One cautionary note comes from Wells Fargo Chief Economist Jay Bryson and economic analyst Hop Mathews, who jointly wrote in September that history says the job boom in the manufacturing sector likely won’t last.

They said:

The number of factory jobs climbed steadily between the late 1930s and 1979. Then cutbacks started, with the manufacturing sector shedding more than 8 million jobs on balance over the subsequent 30 years.

The financial health of the manufacturing sector had deteriorated significantly by the late 1970s. Unit labor costs were surging, and profit margins were shrinking.

The manufacturing sector faced two more challenges in the 1990s: NAFTA and the emergence of China as a low-cost center of production. American manufacturers increasingly substituted capital for labor to increase local production.

These rationalization efforts helped to improve the financial health of the manufacturing sector. Unit labor costs flattened throughout the 1990s and the first decade of the 21st century.

Manufacturing employment has recently enjoyed a renaissance of sorts with payrolls rising by 1.3 million over the course of the last decade.

But productivity growth in the manufacturing sector has been anemic, unit labor costs have shot higher again, and profit margins appear to be narrowing.

Manufacturing employment likely will continue to grow, at least in the near term. Producers have hefty backorders, and job openings in the sector have surged.

But there are signs that manufacturers are beginning to ramp up capital spending again. “We suspect that another secular round of capital deepening in the manufacturing sector, which would reverse the flattening in the capital-to-labor ratio that occurred in the past decade, is in the offing.”

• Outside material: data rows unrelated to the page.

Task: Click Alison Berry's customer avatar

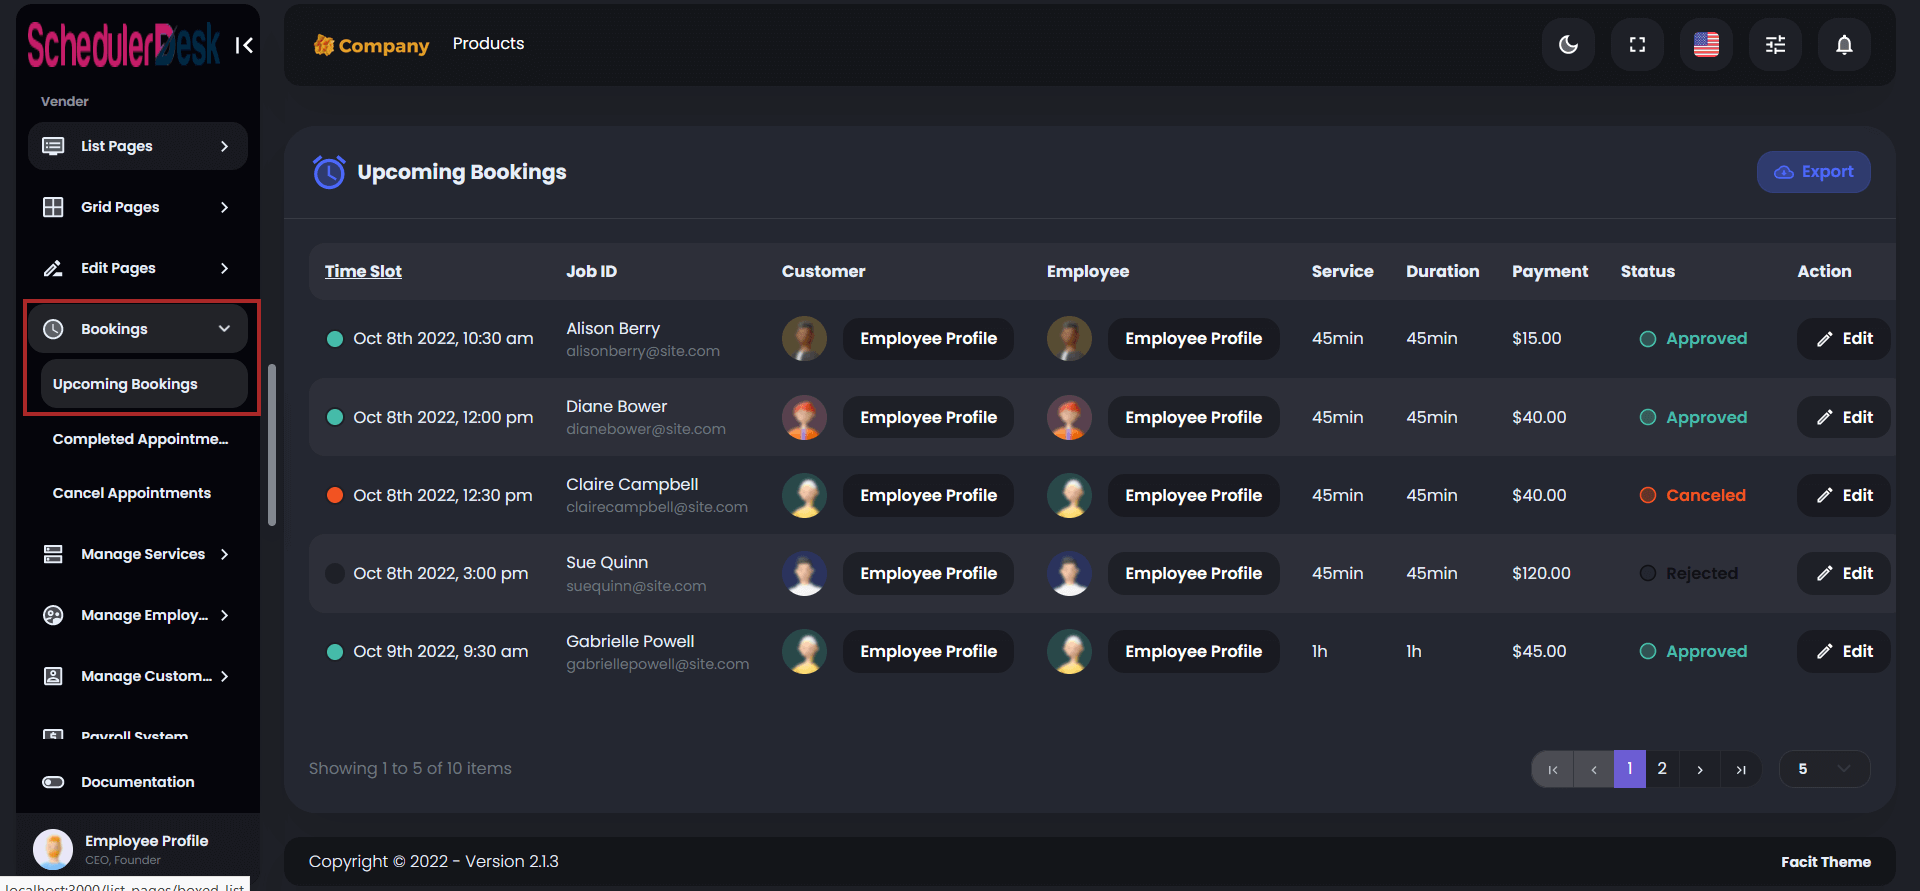Action: (x=804, y=339)
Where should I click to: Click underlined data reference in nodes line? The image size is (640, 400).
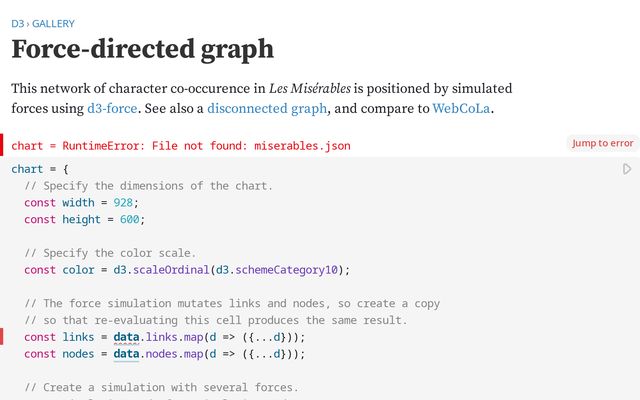pyautogui.click(x=126, y=353)
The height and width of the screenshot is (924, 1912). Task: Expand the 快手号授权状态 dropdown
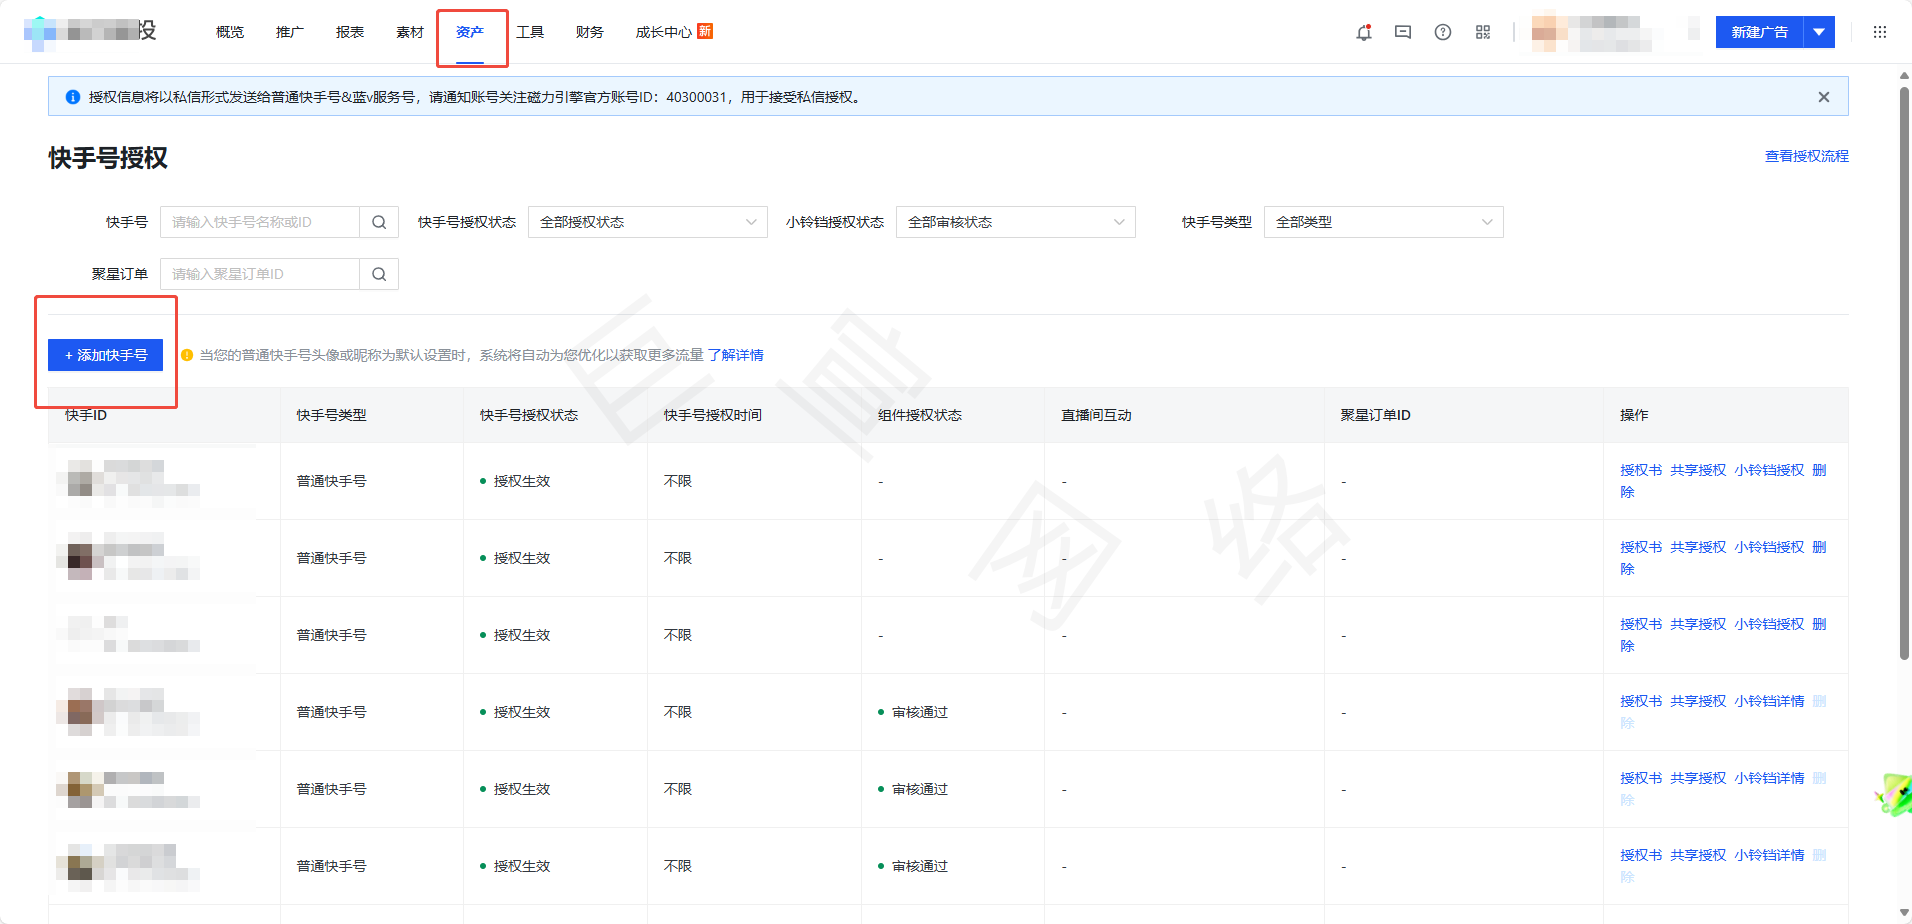[x=647, y=222]
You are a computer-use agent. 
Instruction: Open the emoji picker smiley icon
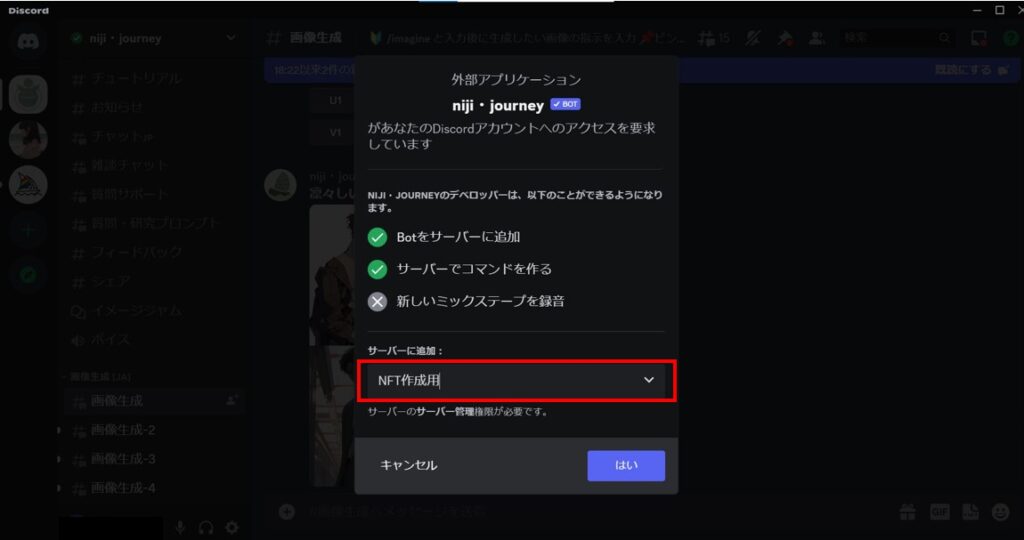1000,512
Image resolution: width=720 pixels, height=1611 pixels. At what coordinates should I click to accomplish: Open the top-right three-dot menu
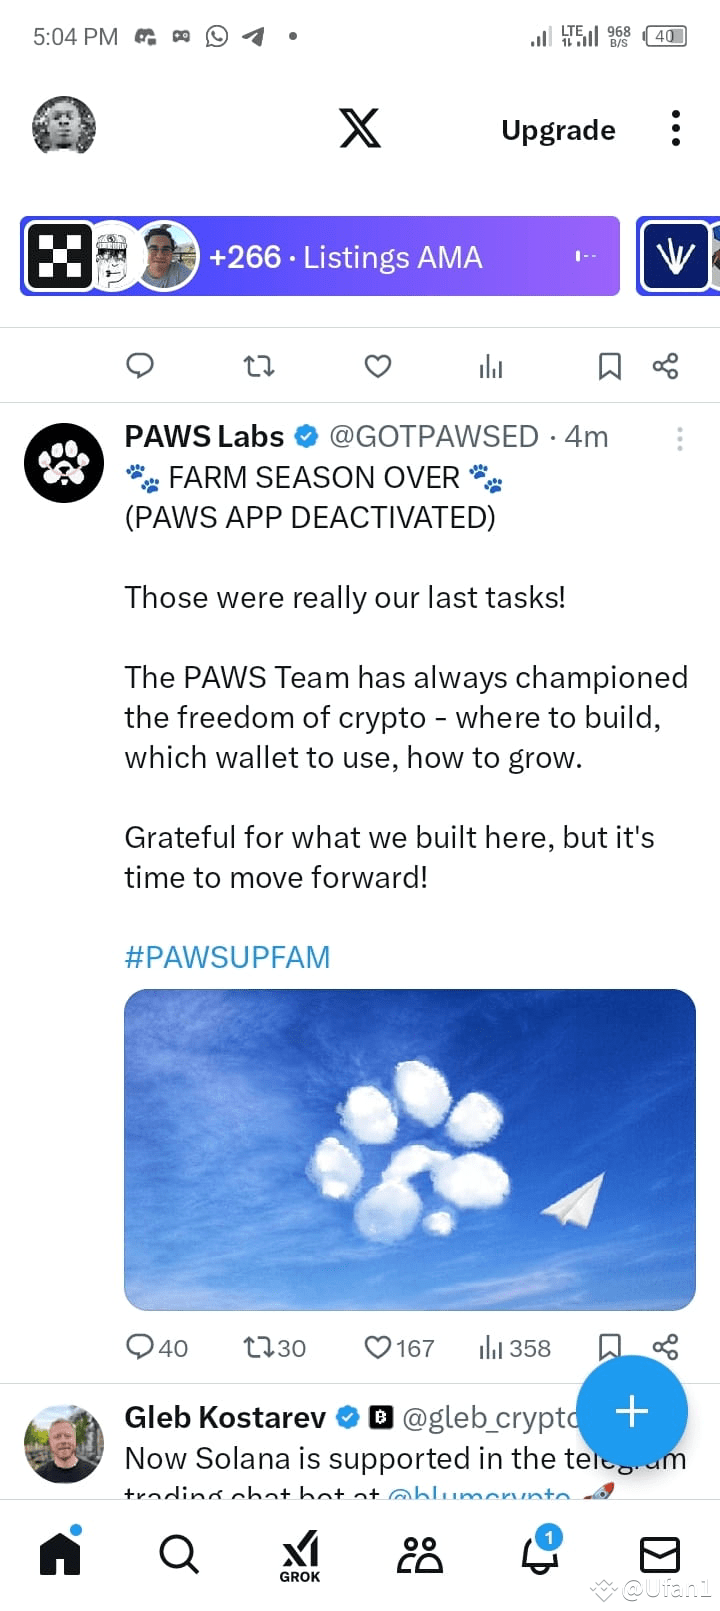click(676, 128)
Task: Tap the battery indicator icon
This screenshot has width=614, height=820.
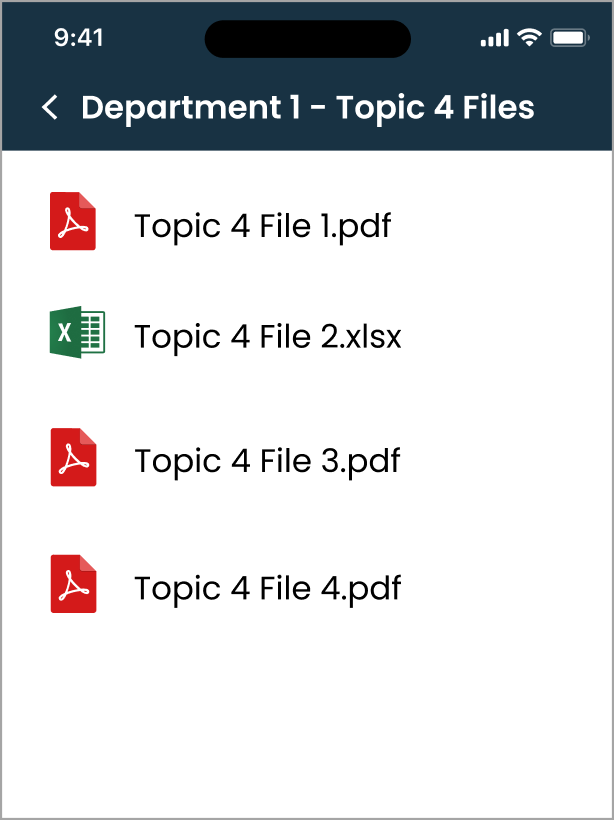Action: click(566, 38)
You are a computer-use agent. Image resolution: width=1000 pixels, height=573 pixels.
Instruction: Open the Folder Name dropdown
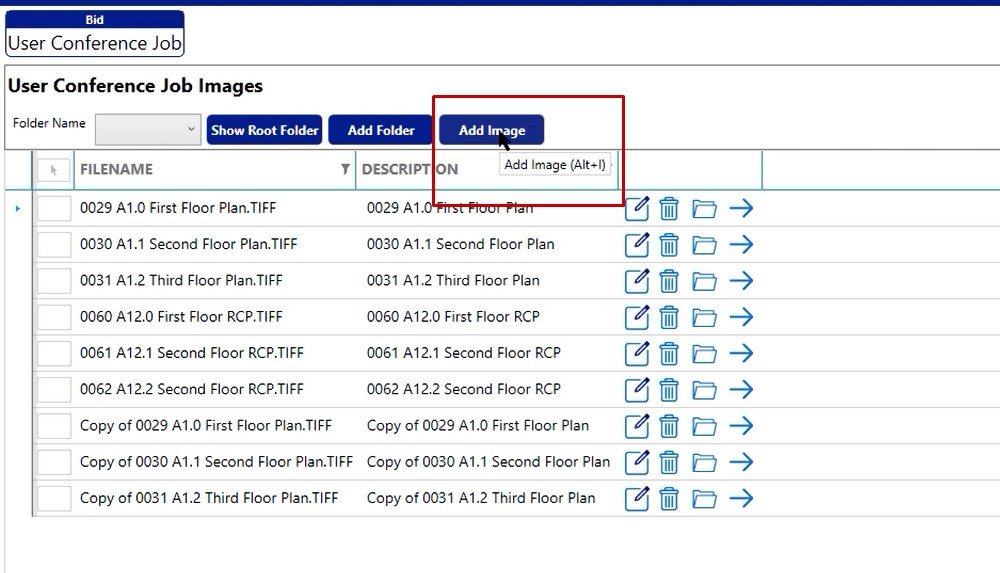tap(148, 129)

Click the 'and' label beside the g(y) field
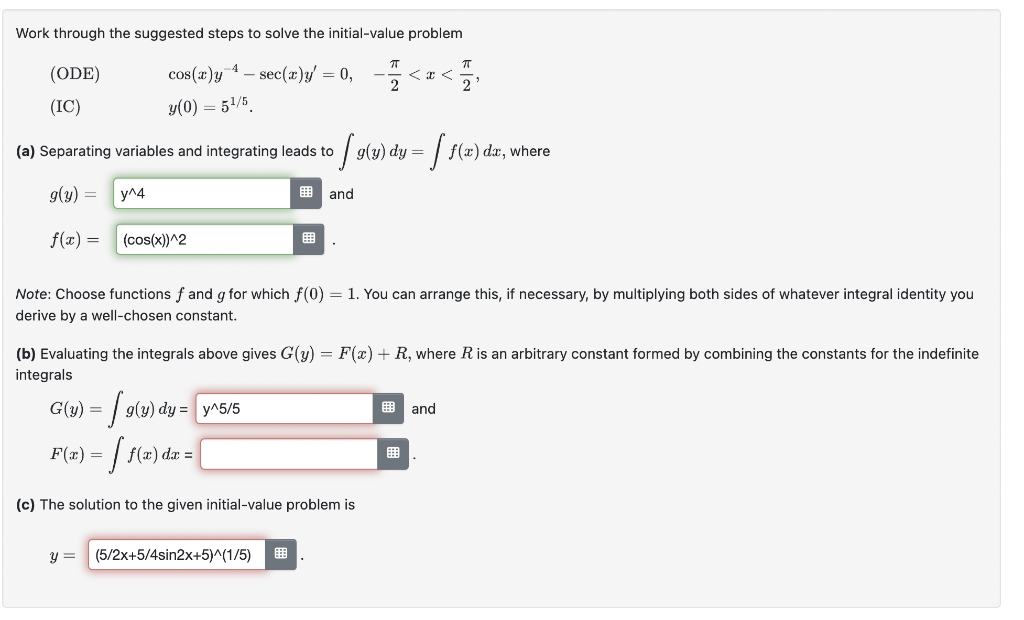coord(341,193)
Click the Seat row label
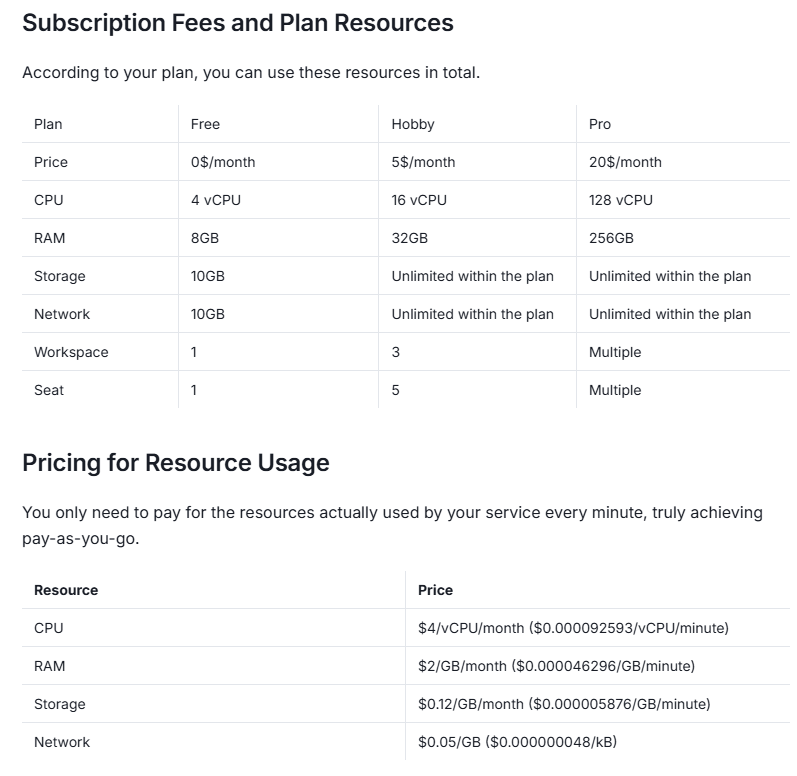The image size is (797, 776). pyautogui.click(x=49, y=390)
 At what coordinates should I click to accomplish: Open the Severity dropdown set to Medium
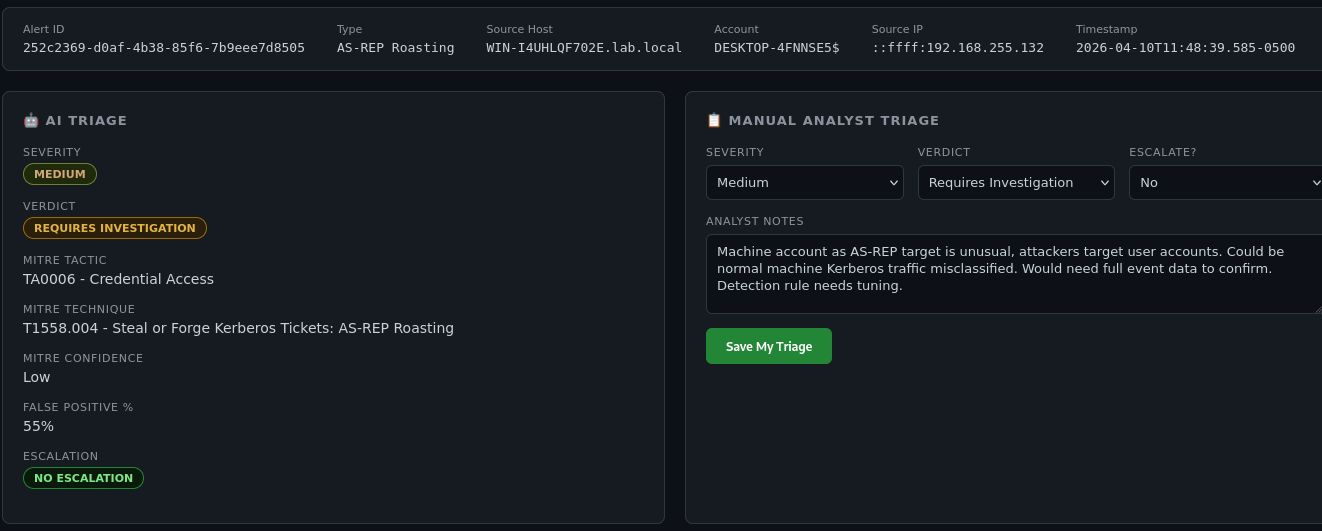click(x=804, y=182)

“We do not think that manufacturing payrolls will go into reverse, but we believe that manufacturing employment will be hard-pressed to match the gains of the past decade in the 2020s.

That bears watching.

Also this month, I’m pleased to announce we’ve hired Donna Isbell Walker as associate editor of Greenville Business Magazine, Columbia Business Monthly and Charleston Business Magazine.

Donna is a former Greenville News colleague who has a knack for covering people and places. She brings excellent copy editing skills, journalistic insight and an appreciation for all things South Carolina.

She’ll be a key asset as we move forward with several ambitious initiatives to further position our magazines as relevant and indispensable sources of business news across the state.

We plan to continue telling the success stories of South Carolina companies and helping frame South Carolina’s business narrative.